What to produce:
Output the records exactly, every one of them.
(Input for this task begins)
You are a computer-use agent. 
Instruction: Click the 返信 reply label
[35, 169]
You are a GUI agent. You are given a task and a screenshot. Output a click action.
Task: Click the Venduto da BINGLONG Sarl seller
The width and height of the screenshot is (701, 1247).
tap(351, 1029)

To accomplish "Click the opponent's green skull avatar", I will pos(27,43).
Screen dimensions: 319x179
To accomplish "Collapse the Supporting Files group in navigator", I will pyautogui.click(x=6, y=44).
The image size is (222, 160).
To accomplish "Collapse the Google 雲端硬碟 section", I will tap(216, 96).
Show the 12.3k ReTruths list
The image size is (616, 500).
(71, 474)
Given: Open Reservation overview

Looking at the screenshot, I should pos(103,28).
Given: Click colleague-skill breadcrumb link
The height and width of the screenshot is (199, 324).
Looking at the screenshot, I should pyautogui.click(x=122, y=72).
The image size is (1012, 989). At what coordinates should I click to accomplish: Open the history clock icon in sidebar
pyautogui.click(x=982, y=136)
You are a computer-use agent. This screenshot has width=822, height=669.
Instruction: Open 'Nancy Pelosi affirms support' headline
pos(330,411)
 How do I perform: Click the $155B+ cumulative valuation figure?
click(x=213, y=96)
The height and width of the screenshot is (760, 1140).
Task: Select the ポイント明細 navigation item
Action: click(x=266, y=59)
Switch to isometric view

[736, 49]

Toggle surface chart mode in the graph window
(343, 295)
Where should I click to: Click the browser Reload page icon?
(Input for this task ends)
Expected output:
You are a computer-use agent. 
Instruction: Click the 返信 reply label
[35, 169]
You are a GUI agent. You are given a task and a screenshot. Output a click action.
Task: Click the Venduto da BINGLONG Sarl seller
The width and height of the screenshot is (701, 1247).
tap(351, 1029)

To accomplish "Click the opponent's green skull avatar", I will pos(27,43).
Screen dimensions: 319x179
To accomplish "Collapse the Supporting Files group in navigator", I will pyautogui.click(x=6, y=44).
The image size is (222, 160).
To accomplish "Collapse the Google 雲端硬碟 section", I will tap(216, 96).
Show the 12.3k ReTruths list
The image size is (616, 500).
(71, 474)
Given: Open Reservation overview

Looking at the screenshot, I should pos(103,28).
Given: Click colleague-skill breadcrumb link
The height and width of the screenshot is (199, 324).
Looking at the screenshot, I should pyautogui.click(x=122, y=72).
The image size is (1012, 989). At what coordinates should I click to accomplish: Open the history clock icon in sidebar
pyautogui.click(x=982, y=136)
You are a computer-use agent. This screenshot has width=822, height=669.
Instruction: Open 'Nancy Pelosi affirms support' headline
pos(330,411)
 How do I perform: Click the $155B+ cumulative valuation figure?
click(x=213, y=96)
The height and width of the screenshot is (760, 1140).
Task: Select the ポイント明細 navigation item
Action: click(x=266, y=59)
Switch to isometric view

[736, 49]

Toggle surface chart mode in the graph window
(343, 295)
Where should I click to: Click the browser Reload page icon?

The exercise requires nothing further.